Decision Further Isolates U.S. in Executing Citizens
Washington, DC (June 6, 1995) -- "This is a historic day, not just for South Africa, but for the entire world community," said an ecstatic National Association of Criminal Defense Lawyers (NACDL) President Gerald H. Goldstein, of San Antonio, Texas, in praising what he called the "wonderful, beautiful decision" of South Africa's Constitutional Court to outlaw capital punishment in that country. Goldstein noted that the decision further isolates the United States as the only Western country that still executes its citizens.
"The Constitutional Court has accepted what we know to be the case -- that whether a particular defendant receives the death penalty is too often determined by variables that have nothing to do with the defendant's criminal behavior," Goldstein added.
In its February 1990 report, "Death Penalty Sentencing: Research Indicates Pattern of Racial Disparities," the U.S. General Accounting Office concluded that available research "shows a pattern of evidence indicating racial disparities in the charging, sentencing, and imposition of the death penalty . . . ." in state courts. At the federal level, a March 1994 staff report by the House Subcommittee on Civil and Constitutional Rights concluded that "Racial minorities are being prosecuted under the federal death penalty law far beyond their proportion in the general population or in the population of criminal offenders."
"We're still looking the other way in this country, even after retired Supreme Court Justice Harry Blackmun publicly confessed last year that despite 20 years of legal tinkering, 'the death penalty remains fraught with arbitrariness, discrimination, caprice and mistake,'" said James E. Boren, of Baton Rouge, Louisiana, who co-chairs NACDL's Death Penalty Committee. "The injustices will only multiply as the federal government begins to apply the 50 new death penalties enacted by last year's crime bill and as states rush to execute more convicts in response to the perceived public hysteria about crime," Boren added.
"It's dispiriting that as other Western countries are outlawing the death penalty, the U.S. is expanding its use," Goldstein commented. "The South African Court, in its decision, accepted the simple wisdom expressed by Clarence Darrow almost three-quarters of a century ago: 'If the State wishes that its citizens respect human life,' Darrow said, 'then the State should stop killing.'"
"Legislators who justify the death penalty on grounds of 'sending a message' are blind to the real message of callousness and inequality that it sends to America's least-advantaged citizens -- from among whom virtually all of those actually executed come."

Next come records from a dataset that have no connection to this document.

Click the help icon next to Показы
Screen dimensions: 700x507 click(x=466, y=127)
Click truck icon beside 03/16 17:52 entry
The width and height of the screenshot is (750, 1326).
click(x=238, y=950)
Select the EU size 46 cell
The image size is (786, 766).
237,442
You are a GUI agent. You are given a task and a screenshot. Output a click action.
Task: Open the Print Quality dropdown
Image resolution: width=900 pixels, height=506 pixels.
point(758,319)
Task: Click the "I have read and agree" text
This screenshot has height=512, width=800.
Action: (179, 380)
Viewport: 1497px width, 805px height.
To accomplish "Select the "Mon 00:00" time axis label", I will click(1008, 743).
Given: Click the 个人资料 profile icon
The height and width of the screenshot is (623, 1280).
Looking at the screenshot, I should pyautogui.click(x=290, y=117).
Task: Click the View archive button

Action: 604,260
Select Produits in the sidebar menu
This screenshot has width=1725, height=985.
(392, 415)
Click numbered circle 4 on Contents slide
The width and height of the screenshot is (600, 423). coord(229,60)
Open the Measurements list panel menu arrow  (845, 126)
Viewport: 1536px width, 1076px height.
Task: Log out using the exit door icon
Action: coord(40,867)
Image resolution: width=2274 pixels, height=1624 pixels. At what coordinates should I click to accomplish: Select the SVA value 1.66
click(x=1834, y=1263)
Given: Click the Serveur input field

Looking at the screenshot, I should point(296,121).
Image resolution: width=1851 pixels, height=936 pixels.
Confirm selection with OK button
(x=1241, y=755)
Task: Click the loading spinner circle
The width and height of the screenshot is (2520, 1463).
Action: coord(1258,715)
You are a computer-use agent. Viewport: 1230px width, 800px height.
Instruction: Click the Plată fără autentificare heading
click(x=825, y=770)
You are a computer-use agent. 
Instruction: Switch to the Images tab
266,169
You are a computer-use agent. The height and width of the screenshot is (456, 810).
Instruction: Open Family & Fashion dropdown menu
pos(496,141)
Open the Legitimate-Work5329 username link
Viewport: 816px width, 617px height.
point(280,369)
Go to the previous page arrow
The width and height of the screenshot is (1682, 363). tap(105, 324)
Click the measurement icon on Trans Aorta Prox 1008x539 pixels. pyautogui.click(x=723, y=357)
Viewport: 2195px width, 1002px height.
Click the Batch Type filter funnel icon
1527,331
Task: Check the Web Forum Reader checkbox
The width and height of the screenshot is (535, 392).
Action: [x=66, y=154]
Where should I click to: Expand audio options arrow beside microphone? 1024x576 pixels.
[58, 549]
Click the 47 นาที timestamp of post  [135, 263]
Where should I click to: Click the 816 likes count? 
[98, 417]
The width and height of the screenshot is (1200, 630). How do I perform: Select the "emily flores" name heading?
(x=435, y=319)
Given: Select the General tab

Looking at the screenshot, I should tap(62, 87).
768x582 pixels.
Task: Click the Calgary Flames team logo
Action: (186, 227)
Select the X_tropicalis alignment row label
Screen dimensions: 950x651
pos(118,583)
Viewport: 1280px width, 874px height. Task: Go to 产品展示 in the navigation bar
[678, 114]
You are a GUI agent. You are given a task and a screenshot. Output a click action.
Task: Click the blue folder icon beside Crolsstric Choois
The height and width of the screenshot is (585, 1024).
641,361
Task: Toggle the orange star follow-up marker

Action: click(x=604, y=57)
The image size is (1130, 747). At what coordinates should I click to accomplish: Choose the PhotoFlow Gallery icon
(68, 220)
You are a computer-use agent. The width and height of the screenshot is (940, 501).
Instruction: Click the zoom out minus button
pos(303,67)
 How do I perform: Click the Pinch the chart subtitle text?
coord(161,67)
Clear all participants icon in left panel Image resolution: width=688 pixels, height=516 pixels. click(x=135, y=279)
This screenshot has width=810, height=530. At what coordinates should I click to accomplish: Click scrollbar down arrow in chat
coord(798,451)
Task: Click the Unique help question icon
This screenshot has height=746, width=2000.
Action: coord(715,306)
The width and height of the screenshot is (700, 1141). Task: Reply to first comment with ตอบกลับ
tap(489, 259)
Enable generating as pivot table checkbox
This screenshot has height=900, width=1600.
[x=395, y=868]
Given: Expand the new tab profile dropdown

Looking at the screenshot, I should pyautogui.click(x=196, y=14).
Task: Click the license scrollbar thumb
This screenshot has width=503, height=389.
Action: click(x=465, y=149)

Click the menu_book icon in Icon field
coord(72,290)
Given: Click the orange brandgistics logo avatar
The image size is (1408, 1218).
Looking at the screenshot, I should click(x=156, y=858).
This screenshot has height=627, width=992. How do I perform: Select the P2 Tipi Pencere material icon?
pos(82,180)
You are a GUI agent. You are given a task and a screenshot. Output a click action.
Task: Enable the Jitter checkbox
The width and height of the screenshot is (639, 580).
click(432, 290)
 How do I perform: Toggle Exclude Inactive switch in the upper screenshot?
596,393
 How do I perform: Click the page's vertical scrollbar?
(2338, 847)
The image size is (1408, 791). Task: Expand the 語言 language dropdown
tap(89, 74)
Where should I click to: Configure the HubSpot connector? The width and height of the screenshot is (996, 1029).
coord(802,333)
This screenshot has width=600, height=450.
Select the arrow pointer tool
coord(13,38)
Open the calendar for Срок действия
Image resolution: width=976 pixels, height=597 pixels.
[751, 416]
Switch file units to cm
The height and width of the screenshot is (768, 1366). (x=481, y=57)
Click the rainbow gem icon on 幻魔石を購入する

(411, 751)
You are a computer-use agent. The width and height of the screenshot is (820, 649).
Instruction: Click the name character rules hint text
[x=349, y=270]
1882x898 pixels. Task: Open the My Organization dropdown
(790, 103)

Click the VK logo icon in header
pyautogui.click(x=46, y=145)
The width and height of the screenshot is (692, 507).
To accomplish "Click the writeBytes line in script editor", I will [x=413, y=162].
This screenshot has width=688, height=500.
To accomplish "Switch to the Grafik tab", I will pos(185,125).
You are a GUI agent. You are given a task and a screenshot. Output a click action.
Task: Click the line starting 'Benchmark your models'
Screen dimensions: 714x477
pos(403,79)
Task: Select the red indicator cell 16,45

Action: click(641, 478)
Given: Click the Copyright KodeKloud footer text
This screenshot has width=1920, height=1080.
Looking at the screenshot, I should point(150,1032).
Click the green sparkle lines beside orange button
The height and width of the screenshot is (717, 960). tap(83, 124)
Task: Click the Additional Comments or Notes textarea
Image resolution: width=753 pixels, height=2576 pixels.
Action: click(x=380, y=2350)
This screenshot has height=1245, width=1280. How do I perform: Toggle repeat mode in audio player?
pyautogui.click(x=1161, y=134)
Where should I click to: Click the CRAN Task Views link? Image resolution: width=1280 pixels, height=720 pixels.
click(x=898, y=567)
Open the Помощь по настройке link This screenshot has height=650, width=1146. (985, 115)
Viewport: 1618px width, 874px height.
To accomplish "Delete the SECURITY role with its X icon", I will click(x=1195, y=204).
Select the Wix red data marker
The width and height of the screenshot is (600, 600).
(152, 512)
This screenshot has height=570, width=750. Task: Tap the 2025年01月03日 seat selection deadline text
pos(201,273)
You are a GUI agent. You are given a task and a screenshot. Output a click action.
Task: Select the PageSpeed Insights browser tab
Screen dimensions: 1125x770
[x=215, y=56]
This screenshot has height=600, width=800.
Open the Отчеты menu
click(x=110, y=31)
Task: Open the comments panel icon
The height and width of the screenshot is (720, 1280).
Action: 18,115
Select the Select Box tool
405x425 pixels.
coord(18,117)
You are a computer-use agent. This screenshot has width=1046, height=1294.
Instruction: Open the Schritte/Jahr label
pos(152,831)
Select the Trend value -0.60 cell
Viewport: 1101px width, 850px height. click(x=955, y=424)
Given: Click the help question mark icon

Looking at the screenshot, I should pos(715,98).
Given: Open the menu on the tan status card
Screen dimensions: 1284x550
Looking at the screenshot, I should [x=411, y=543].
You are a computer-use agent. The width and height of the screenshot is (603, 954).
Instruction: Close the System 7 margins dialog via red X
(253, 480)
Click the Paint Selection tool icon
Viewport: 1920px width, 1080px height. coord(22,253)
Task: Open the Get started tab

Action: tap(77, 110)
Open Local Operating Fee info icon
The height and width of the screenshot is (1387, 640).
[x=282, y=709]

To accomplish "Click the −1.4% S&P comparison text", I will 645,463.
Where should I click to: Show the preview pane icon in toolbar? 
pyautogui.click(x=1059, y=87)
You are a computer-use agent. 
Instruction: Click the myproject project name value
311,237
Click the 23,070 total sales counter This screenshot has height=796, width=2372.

Even highly-respected Manhattan District Attorney Robert Morganthau announced earlier this year that "more than a century's experience has not produced credible evidence that executions deter crime. The only honest justification for the death penalty is vengeance," Morganthau wrote in a New York Times essay, "but the Lord says 'vengeance is mine.'"
"NACDL and its members will persevere in opposing the death penalty in Congress, in state legislatures, and in federal and state courts throughout the land as long as this inhumane practice remains a part of the American justice system," both Goldstein and Boren promised.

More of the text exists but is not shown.